“A hundred years from now, all will be forgotten.” - Knut Hamsun
“Chernobyl Series”, an art project by photographer Halfdan Hallseth, was born from a desire to travel into the future. This captivating exhibition explores the deep interplay between time, human existence, and nature’s undeniable force.
Hallseth’s journeys through the forests of western Norway provided the foundation for a thought-provoking exploration of the temporal illusions we hold in contrast to our ever-changing surroundings. The exhibition challenges our perception of silence, setting the seemingly tranquil stillness of the forest against the vibrant, unceasing metamorphosis taking place within it. The photo series underscores nature’s relentless dynamism — an unstoppable, primal force that shapes landscapes and resists stagnation.

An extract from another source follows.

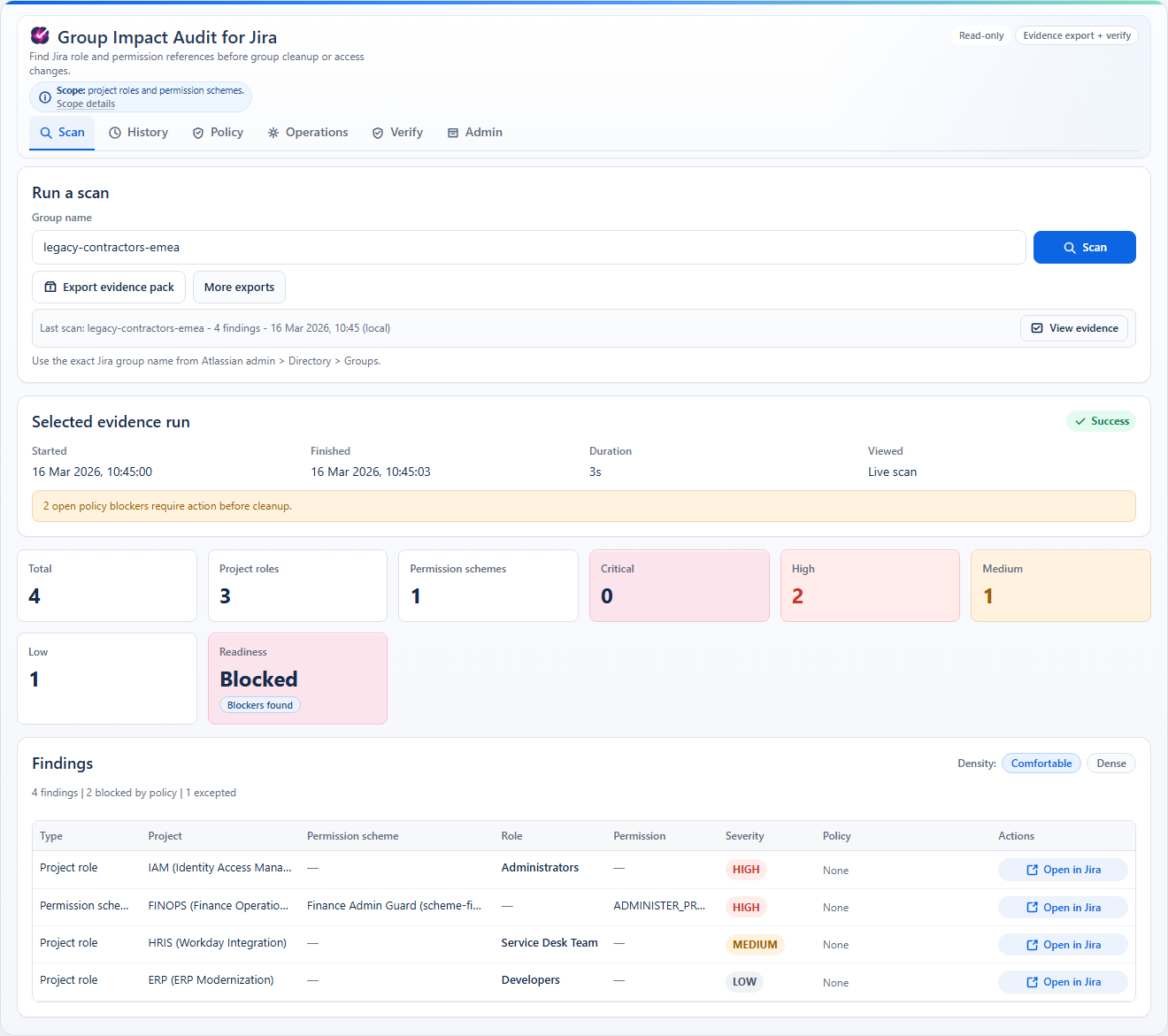
Task: Click the magnifier icon inside the Scan button
Action: tap(1070, 247)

What will happen to our cities and the monuments we believe to be eternal symbols of civilization if humanity were to vanish? The central narrative echoes Chernobyl, Ukraine — a place where precisely this occurred, and where human absence paved the way for nature’s return. The Chernobyl disaster on April 26, 1986, remains one of history’s most catastrophic examples of human arrogance. Its grave consequences have rendered vast areas, including the nearby city of Pripyat, uninhabitable for thousands of years.
In less than 40 years, the ruins have become a canvas for unstoppable growth — trees pushing through concrete, blooming atop ten-story buildings, erasing roads and replacing them with dense forest. Each drop of rain contributes to a city’s inevitable decay. Artifacts of human construction yield to nature’s patient rhythm, crumbling into dust, leaving Chernobyl as a symbol of our limited control over the quiet passage of time.
Hallseth’s exhibition reminds viewers of the fleeting insignificance of human existence within the vast tapestry of life on Earth — a species that once stood low on the food chain, unaware of its own arrogance. Perhaps we should remember that time.